Elixson EM. Crit. Care Nurs. Clin. North Am. 1991; 3(2): 287-292.

Copyright

(Copyright © 1991, Elsevier Publishing)

DOI

unavailable

PMID

2054134

Abstract

Cold-water submersion results in rapidly induced hypothermia. The body's physiologic response to this insult is, in some ways, similar to that of controlled hypothermia employed in the hospital setting, with the time sequencing being greatly enhanced. The application of hypothermic techniques employed with extracorporeal heat exchange on cardiopulmonary bypass to those of cold-water submersion requires careful differentiation, especially during rewarming phases. Conversely, protecting the brain from hypoxic injury (and thus a favorable neurologic recovery) following cold-water submersion can be favorably modified by the co-existence of hypothermia.
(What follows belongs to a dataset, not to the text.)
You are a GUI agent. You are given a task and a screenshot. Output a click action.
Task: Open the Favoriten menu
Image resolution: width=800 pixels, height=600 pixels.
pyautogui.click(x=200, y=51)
The protective effects of safe usage of hypothermic without neurologic damage is multifaceted and influenced by age, time, temperature and intracellular pH, metabolic rate, biochemical changes, high-energy storage depots, as well as institution of rewarming techniques. Criteria for brain death established by the President's commission does not apply to the hypothermic patient. According to colleagues, rewarming to between 30 and 34 degrees C is essential before discontinuing resuscitative measures because of the multifactoral influences that the hypothermic state entails. A child who appears asystolic, apneic, and with absence of central nervous system activity after cold-water submersion, requiring intensive resuscitative efforts, may have a favorable outcome. This does not absolutely suggest a devastating outcome as we have seen in those children "frozen alive," who are hypothermic but have been effectively resuscitated, rehabilitated, and allowed to return to normal life activities. Although combined intensive and rehabilitative efforts of the medical team are essential in the care of these children, foremost in our minds should be prevention of these accidents.